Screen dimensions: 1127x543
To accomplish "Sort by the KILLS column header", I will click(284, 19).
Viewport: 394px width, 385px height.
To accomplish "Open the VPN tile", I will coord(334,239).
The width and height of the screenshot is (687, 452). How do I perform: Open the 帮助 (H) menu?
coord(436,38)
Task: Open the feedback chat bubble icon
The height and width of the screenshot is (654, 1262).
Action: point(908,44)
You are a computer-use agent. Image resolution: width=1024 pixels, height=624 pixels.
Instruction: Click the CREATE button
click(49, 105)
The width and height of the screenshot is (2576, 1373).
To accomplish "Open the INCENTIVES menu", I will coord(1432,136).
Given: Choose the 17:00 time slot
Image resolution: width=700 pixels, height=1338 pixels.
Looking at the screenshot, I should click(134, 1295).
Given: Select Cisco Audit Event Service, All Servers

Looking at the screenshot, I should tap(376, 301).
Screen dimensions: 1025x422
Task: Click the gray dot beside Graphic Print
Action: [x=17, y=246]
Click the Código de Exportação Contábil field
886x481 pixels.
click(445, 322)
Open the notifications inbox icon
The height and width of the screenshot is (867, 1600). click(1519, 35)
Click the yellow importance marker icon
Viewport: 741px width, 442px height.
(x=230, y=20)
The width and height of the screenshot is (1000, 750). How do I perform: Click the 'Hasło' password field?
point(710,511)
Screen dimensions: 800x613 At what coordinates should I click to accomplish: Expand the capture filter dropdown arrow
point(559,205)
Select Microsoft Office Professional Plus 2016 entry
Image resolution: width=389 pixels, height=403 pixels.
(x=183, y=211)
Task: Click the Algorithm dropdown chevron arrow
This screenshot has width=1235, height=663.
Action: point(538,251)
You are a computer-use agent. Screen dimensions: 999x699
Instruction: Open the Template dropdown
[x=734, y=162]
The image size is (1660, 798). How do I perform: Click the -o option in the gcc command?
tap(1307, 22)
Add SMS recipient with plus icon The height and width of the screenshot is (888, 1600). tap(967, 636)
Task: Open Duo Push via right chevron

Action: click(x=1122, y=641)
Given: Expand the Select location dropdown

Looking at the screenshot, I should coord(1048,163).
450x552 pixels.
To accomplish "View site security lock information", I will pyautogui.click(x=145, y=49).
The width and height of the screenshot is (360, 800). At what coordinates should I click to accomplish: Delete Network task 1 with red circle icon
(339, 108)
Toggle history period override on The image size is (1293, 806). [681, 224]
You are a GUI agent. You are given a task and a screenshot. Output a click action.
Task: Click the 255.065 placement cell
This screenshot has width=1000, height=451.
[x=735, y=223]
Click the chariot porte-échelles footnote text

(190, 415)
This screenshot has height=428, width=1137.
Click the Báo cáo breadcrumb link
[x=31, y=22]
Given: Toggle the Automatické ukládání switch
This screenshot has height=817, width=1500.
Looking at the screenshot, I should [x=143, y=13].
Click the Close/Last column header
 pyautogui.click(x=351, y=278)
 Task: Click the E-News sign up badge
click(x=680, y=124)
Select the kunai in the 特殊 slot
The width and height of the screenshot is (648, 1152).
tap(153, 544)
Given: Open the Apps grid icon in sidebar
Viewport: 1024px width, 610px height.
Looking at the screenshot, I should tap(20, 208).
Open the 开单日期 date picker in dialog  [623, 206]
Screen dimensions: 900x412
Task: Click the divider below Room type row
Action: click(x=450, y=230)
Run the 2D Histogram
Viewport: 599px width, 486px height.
---
» Exercise aim: Where a line of the data holds "computer", show that line.

» Answer to this exercise:
You are a computer-use agent. Image resolution: width=1024 pixels, height=624 pixels.
You are a computer-use agent. Screen dimensions: 999x699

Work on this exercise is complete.